31:名無しNIPPER
2021/11/27(土) 21:51:03.80 ID:u50g9+A20
「どうして。褒めてるんだよ、あのころからしたら、文香、すごく成長してる。まるで赤毛の女の子を見守る気分。あっという間に大人になってって」
パッと、文香の表情が明るくなる。
「私のお貸しした本、読んでくれているのですか?」
「ええ、もう少し」
私はカバンから読みかけの本を取り出した。しおりが刺さっているのは、終わりの方。今日中には読み終わるだろう。
「どうでした、その本」
「予想外、というところかしら。こんなに読みやすくて、面白いなんて。この原作、出版はかなり前でしょ」
「今から百年以上前ですね……孤児で居場所がなかった少女が島にやってきて、その天真爛漫さをいかんなく発揮させて愛されて……最後には大人の女性になる。シリーズはたくさんありますが、第一作目で十分に彼女の魅力があふれ出しています」
「一作目が名作だからこそ、続くものだからね」
映画でも、思い当たるものはいくつもある。どれほど派生や続編がでても、一番輝いているのは一作目であることは多い。

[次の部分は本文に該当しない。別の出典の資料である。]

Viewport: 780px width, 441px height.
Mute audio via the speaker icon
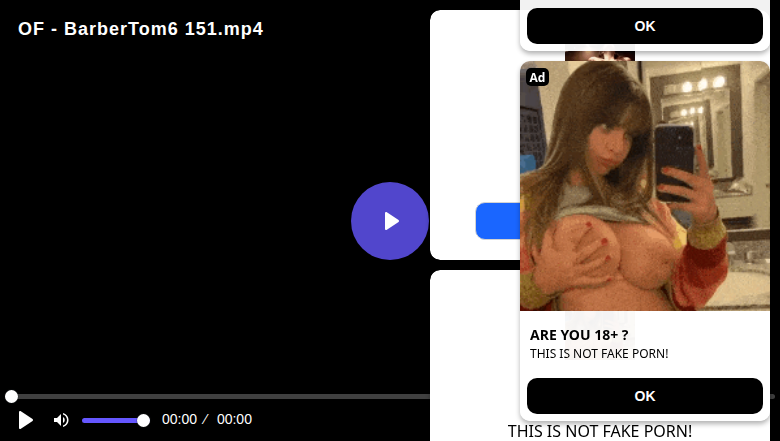61,420
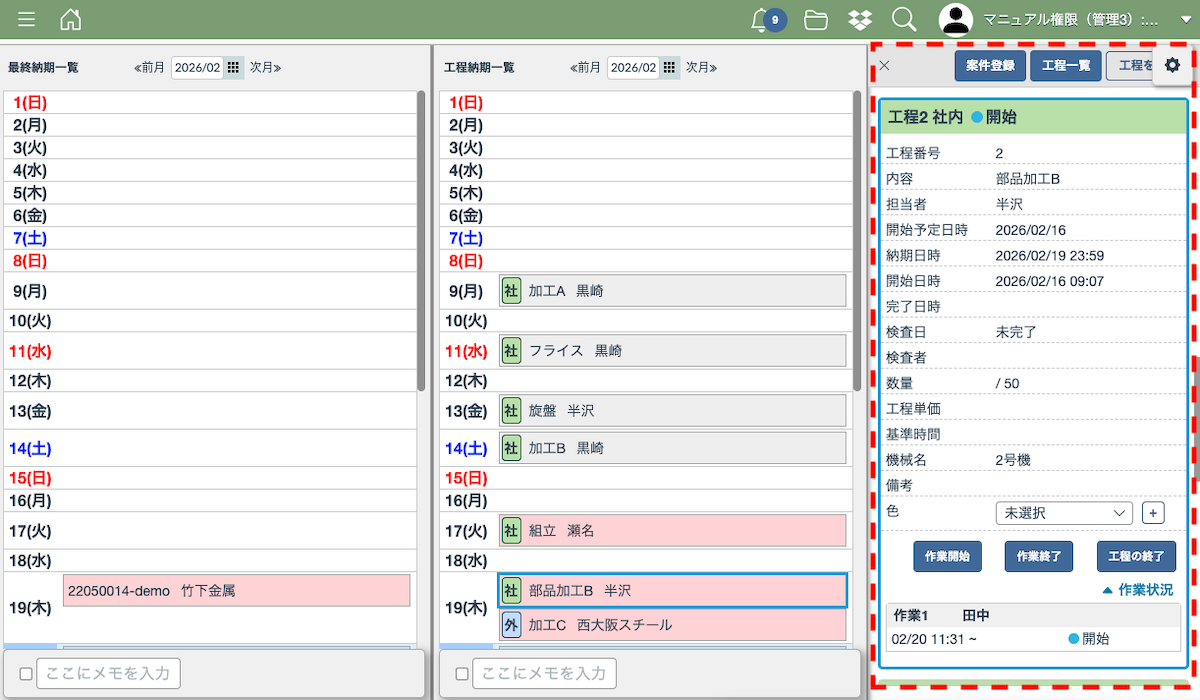
Task: Collapse the 作業状況 section
Action: point(1137,590)
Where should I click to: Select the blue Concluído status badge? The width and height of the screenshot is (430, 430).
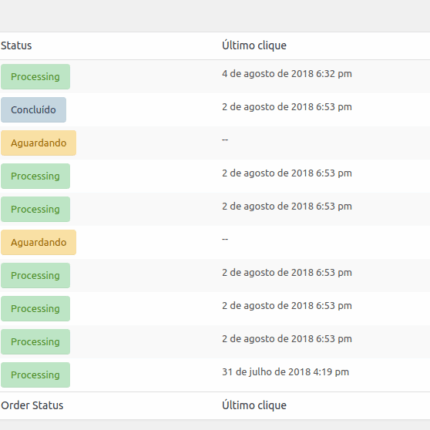[x=33, y=110]
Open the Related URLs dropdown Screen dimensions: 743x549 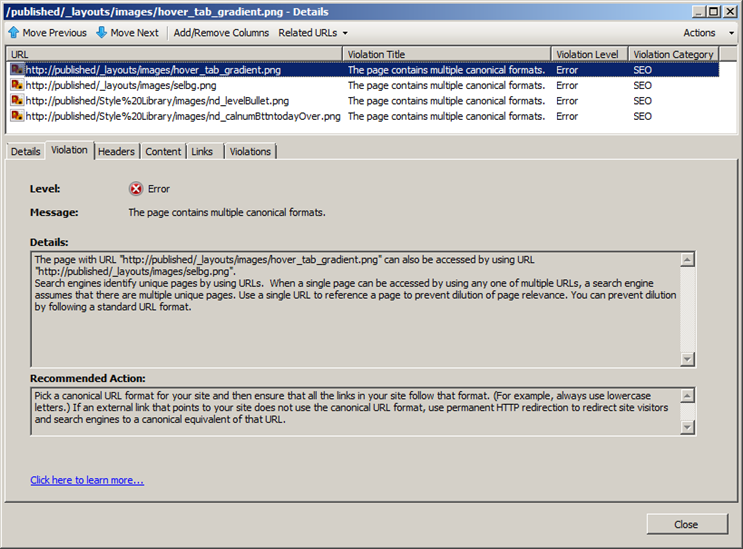pyautogui.click(x=313, y=33)
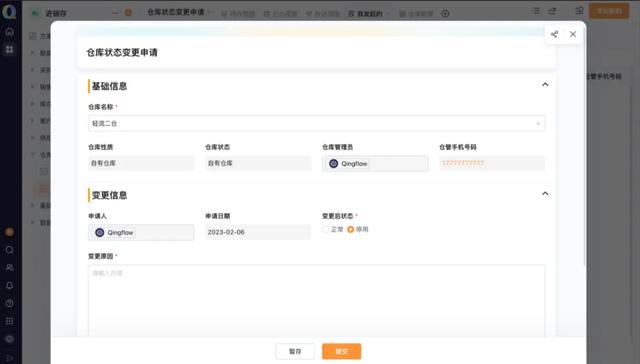Viewport: 640px width, 364px height.
Task: Open the help icon in left sidebar
Action: click(x=9, y=303)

「文香の成長が早すぎるせいで、心臓発作で倒れてしまいそう」
「心臓発作になったのは……別の理由ですが……」
「そうだったわね」
「……でも、もし心臓発作をするとしても、それは私をだます嘘にしてください。巻き上げられるほどの……お金は持っていませんが……」
その言葉に、今度は私がパッと表情が明るくなった。